An ongoing challenge to creating robust object detection algorithms is their thirst for large datasets. Thanks to transfer learning, rapid prototypes are possible with as little as 10 images, thanks to weeks of pre-training, and can be trained in as little as one hour!
Of course, to create a more robust algorithm, large datasets are required from a wide range of environments, to help the AI generalise to new contexts.
Annotation (the process of a human labelling the data, and for object detection, labelling where the object is) is a time consuming, slow and expensive process. How might AI speed up this process?

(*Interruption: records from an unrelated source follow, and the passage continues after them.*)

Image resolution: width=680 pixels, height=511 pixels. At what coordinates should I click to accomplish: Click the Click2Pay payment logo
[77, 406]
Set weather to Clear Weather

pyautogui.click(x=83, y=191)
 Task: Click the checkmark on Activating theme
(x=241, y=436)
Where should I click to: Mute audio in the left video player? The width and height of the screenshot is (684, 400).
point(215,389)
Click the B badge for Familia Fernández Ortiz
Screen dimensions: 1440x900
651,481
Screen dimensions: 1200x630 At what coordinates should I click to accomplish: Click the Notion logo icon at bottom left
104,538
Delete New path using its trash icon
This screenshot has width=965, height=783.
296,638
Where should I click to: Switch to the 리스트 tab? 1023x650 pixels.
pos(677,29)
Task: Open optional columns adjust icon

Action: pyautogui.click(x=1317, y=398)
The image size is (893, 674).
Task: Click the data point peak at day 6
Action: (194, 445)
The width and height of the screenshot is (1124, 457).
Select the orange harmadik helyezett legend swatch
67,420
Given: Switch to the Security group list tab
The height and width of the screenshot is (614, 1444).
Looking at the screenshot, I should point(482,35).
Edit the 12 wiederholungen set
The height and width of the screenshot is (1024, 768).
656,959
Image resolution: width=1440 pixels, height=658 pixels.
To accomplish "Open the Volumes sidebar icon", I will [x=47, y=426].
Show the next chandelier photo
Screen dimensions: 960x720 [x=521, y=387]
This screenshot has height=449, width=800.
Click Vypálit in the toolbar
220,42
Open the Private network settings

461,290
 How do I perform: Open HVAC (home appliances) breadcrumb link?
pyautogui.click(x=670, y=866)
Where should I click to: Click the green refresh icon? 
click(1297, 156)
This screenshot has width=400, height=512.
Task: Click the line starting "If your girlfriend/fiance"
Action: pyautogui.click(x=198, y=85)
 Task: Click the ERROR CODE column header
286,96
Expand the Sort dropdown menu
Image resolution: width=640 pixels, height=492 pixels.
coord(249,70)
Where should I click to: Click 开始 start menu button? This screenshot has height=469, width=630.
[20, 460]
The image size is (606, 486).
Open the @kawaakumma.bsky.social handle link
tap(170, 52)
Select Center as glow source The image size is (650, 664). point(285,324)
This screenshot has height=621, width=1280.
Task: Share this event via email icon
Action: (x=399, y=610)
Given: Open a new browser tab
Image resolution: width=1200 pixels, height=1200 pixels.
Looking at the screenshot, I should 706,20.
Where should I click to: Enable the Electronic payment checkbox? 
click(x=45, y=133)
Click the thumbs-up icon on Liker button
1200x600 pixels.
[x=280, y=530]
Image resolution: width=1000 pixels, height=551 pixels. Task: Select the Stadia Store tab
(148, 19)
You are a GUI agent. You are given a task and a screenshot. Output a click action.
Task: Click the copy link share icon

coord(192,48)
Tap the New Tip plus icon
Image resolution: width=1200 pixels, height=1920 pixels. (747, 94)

As part of the work on our Search and Rescue use case, I built a pipeline for Active Learning, or Semi-Supervised Learning. This was kicked off from a fantastic workshop with two of Microsoft’s AI experts, Julian Lee and Ananth Prakash. This isn’t a fully autonomous system that can create new data, however it is used to massively speed up the process of building data sets.
First, a small dataset (~200 images) is annotated, and a very rough initial model is created. This model is then applied to ~2000 new images and makes predictions on where it believes the objects are in these new training images. A human then checks over the AI’s predictions, and corrects any mistakes.
Next, the 2,200 images are used to train a better version of the AI. This AI is used to make predictions on ~10,000 images, and the process continues iteratively.
This process allows for the extremely rapid creation of new object detection data sets. My initial tests were able to create about 40GB of data in 5 minutes, which was then passed onto the human data trainer to validate.
Of course, this is not a fully autonomous system, and for good reason! The “human-in-the-loop” is a crucial part of the system, and prevents the AI going off the rails. If the AI makes a couple initial mistakes, and the human doesn’t correct these, these errors will propagate and not result in a good outcome.
Another method for creating automated data sets is using traditional computer vision techniques, such as object tracking to create new annotations. This works by having the human input the initial location for the object of interest, and the application tracks it between frames as it moves. Initial tests using this were through the Visual Object Tagging Tool. This works well, however if the object of interest leaves the frame, and then comes back into view, the tracking process must be reinitiated.
Somtimes the best hacks are low-fi. My "automated" data trainer, using a small vase and the weight of my keys to hold the "right" arrow down, to cycle through all of my data sets and automatically create new training data using object tracking.
This strategy of Active Learning will be a key enabler for my future Proof of Concepts!